Karen Addington MBE 

Chief Executive, Breakthrough T1D UK 

“After years of research supported by Breakthrough T1D, I am delighted by the MHRA’s authorisation of teplizumab. We now have an immunotherapy that can delay the development of symptomatic type 1 diabetes (T1D) and may help families avoid life-threatening complications, like diabetic ketoacidosis (DKA). What teplizumab offers is time free from the daily challenges of T1D management, a potential reduced risk of serious complications, and the possibility of an improved quality of life." 

Ahmed Moussa  

General Manager, General Medicines UK and Ireland, Sanofi 

“One hundred years ago, the discovery of insulin revolutionised diabetes care.
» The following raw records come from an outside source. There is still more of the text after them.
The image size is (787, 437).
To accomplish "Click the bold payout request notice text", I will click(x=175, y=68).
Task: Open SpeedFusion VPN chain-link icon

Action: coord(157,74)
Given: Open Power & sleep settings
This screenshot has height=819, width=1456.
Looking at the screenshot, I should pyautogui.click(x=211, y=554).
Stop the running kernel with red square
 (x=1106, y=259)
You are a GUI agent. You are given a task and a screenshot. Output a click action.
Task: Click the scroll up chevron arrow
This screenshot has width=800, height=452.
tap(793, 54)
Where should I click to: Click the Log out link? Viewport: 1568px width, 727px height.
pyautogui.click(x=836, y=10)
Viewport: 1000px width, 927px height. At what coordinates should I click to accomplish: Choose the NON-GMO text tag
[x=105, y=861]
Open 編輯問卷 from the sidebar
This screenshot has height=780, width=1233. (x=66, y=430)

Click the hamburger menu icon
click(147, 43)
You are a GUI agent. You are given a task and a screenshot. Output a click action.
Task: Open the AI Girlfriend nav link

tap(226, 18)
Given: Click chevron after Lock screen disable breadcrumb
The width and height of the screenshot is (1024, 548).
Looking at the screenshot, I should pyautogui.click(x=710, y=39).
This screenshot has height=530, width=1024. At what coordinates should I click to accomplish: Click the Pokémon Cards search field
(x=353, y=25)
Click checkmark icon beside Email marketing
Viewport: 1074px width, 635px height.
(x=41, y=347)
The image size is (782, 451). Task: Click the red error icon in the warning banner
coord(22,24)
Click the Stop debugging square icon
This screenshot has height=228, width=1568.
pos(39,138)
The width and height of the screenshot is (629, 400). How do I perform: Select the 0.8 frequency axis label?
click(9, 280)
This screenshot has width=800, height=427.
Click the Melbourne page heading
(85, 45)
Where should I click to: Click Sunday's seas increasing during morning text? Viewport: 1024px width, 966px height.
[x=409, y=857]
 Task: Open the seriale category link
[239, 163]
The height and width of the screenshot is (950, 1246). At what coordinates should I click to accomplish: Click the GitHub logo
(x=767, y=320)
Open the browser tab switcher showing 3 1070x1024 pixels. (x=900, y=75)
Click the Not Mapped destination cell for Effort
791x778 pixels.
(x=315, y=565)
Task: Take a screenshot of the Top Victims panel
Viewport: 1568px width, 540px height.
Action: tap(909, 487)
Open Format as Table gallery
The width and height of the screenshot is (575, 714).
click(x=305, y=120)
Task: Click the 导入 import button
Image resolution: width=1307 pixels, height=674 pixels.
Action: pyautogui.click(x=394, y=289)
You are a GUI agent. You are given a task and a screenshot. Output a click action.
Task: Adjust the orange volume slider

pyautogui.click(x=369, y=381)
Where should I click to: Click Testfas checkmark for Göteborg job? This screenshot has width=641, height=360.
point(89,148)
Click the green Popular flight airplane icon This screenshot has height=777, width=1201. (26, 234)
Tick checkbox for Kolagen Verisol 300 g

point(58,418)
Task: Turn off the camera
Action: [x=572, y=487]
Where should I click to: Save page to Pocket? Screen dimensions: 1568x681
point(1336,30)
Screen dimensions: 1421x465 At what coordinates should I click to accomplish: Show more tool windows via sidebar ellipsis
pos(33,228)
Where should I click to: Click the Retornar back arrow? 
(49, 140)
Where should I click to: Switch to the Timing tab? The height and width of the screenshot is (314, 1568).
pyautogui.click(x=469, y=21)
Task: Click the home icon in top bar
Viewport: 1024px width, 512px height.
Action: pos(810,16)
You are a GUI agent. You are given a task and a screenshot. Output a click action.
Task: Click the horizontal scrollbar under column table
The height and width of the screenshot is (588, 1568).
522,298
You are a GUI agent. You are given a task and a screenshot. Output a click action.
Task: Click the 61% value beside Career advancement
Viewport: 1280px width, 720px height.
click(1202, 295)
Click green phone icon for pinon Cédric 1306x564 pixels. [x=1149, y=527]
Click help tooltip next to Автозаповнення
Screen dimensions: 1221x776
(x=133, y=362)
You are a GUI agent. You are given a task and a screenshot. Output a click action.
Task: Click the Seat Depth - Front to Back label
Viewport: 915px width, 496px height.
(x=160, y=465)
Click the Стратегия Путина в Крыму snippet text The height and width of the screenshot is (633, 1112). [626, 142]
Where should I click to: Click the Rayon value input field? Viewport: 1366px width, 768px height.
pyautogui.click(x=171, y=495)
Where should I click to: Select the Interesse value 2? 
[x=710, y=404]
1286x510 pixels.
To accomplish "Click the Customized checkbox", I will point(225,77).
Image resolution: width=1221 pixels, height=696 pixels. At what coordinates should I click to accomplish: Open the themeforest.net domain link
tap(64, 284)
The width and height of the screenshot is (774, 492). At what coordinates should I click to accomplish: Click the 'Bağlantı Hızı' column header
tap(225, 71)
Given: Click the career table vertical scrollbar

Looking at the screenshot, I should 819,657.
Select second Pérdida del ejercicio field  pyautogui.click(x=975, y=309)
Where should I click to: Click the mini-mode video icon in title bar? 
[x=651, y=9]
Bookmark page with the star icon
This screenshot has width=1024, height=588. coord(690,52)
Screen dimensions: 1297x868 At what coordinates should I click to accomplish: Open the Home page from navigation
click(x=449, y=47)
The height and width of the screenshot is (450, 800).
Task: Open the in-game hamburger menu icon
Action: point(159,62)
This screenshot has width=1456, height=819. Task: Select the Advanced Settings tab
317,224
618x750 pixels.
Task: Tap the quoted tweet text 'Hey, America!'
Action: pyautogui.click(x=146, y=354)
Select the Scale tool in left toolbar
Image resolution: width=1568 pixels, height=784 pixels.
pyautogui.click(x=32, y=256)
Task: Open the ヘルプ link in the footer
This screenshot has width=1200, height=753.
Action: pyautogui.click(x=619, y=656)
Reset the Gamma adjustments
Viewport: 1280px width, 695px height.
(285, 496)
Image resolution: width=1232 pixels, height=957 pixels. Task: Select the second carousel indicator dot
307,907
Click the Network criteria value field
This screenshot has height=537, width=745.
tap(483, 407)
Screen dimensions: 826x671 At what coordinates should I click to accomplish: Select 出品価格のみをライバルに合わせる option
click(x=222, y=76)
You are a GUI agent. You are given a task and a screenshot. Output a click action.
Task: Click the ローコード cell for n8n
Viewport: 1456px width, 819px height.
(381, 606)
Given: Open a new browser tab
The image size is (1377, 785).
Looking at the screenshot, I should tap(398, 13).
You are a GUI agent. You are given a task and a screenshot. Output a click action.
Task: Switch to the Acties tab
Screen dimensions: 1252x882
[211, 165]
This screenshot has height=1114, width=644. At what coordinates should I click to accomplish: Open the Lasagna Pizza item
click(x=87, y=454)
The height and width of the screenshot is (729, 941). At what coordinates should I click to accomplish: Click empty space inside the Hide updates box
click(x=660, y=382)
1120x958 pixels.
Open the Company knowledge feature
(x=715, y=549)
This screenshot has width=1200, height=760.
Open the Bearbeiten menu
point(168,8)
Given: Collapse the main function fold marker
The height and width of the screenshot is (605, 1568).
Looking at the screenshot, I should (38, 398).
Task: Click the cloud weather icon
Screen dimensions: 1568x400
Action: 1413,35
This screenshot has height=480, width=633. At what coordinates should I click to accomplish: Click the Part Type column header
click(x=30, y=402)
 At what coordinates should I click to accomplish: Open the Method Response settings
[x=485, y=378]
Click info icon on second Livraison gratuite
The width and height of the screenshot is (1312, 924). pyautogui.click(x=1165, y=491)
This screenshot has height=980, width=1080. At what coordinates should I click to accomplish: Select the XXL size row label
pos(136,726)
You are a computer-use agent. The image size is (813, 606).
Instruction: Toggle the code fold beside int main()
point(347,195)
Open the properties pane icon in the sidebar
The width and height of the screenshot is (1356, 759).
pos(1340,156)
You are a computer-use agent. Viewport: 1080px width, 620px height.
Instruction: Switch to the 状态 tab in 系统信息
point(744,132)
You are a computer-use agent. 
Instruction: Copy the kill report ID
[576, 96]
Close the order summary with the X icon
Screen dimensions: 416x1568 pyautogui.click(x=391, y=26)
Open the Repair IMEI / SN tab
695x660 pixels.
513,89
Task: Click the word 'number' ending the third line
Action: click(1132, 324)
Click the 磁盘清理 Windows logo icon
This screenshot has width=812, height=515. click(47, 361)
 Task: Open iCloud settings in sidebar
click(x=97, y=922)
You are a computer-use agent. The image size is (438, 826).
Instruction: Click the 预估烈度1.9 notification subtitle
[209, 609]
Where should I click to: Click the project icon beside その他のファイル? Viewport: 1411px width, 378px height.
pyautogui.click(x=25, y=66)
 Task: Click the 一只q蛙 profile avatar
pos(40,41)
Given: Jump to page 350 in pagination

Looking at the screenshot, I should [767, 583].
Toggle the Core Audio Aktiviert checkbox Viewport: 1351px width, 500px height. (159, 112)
Today’s news marks a big step forward. We are now working with reimbursement bodies with the hope of securing timely access for eligible patients across England and Wales.”  

This medicinal product is subject to additional monitoring. This will allow quick identification of new safety information. Healthcare professionals are asked to report any suspected adverse reactions. See section 4.8 of the Summary of Product Characteristics for how to report adverse reactions.